Au bout de deux ans mon besoin de voyager me reprend et c'est à Londres que je décide d'aller. J'y passerais 3 ans et comme partout je travaille beaucoup. Je fais, entre autres, le portrait du prince de Galles, futur Georges IV.
Je rentre en France en juillet 1805 sous l'Empire, régime auquel je suis hostile.
Je repars alors, cette fois pour la Suisse et ses montagnes. Je fais des dessins de paysages au pastel, environ une centaine. En 1807, j'y rencontre Madame de Staël et je fais son portrait.
« … Staël offrait à le Brun un talent digne d'elle, le Brun méritait seule un si parfait modèle ; l'univers étonné de cet ensemble heureux, sans choix tombe en silence aux pieds de toutes deux ». (Comtesse de Beaufort d'Hautpoul, femmes de lettres)

Le retour définitif en France

En 1809, je m'installe dans une belle demeure à Louveciennes où je partage mon temps entre peinture, jardin et amis, et je passe l'hiver à Paris où j'ai repris ma vie mondaine et où dans mon salon la conversation a repris ses droits comme avant la révolution.
En 1814, c'est avec joie que j'assiste au retour des Bourbons sur le trône de France, Louis XVIII est accueilli le 3 mai par une foule en liesse.

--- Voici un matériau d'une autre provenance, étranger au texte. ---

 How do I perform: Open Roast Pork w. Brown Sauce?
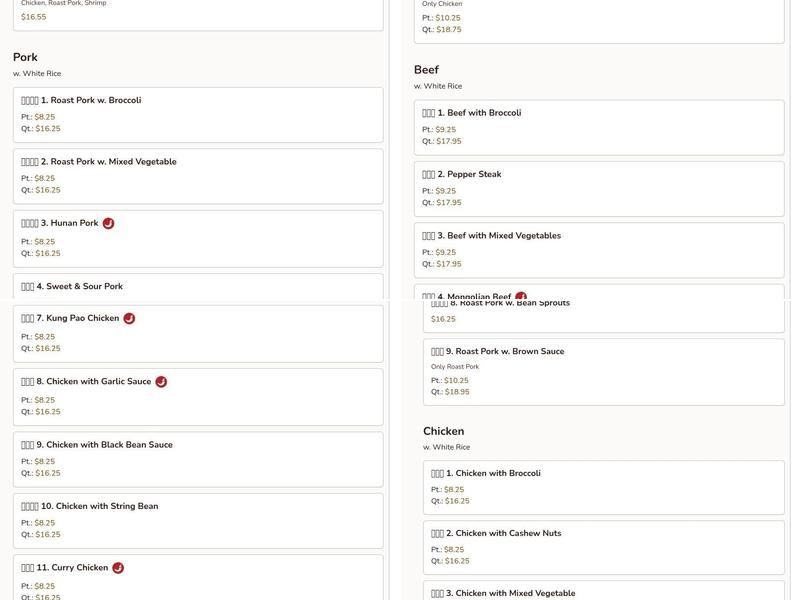pos(603,371)
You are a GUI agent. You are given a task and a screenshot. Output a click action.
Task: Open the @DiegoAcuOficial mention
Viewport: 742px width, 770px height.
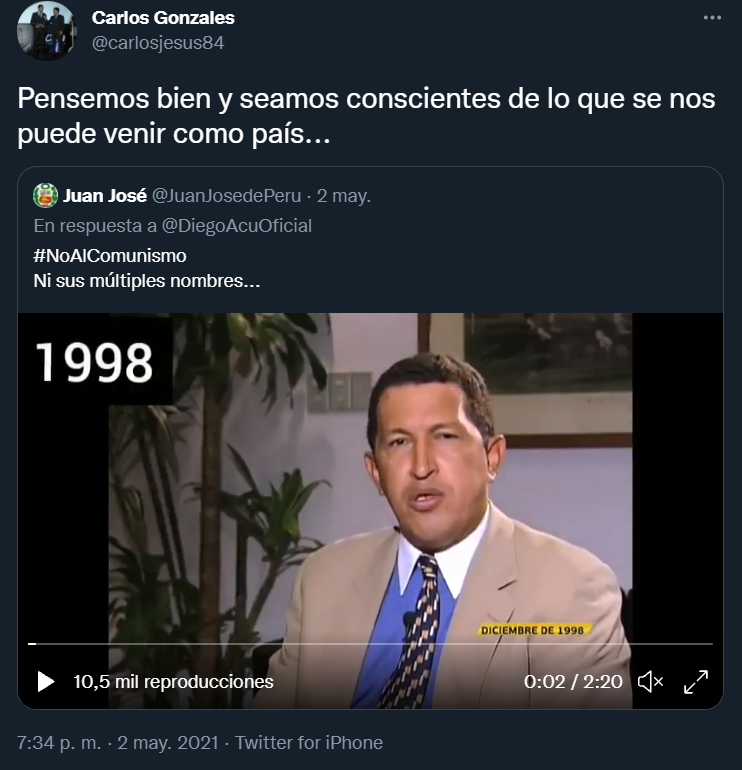[237, 226]
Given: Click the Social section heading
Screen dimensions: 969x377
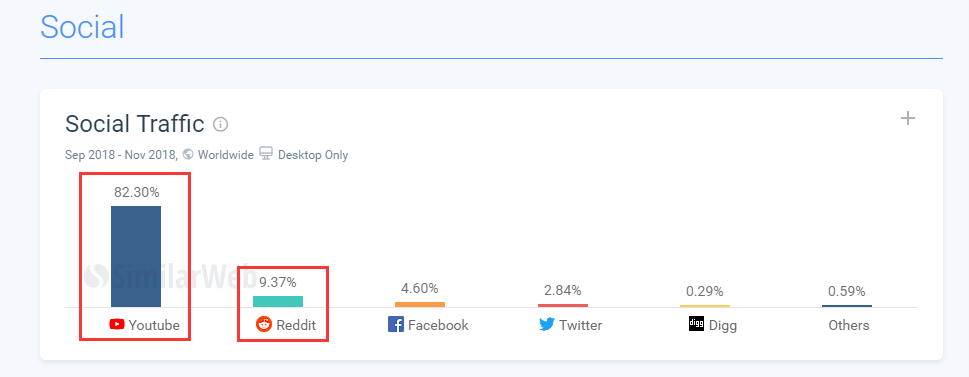Looking at the screenshot, I should 82,27.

De 1835 à 1837 je publie mes Souvenirs, en trois volumes. J'ai aussi écrit Conseils pour la peinture de portraits pour ma nièce Eugénie le Brun.

Je meurs en 1842 à l'âge de 87 ans.

Je suis une peintre parmi les plus grands de mon époque.
Ma production artistique s'évalue à plus de 1000 oeuvres dont 700 portraits.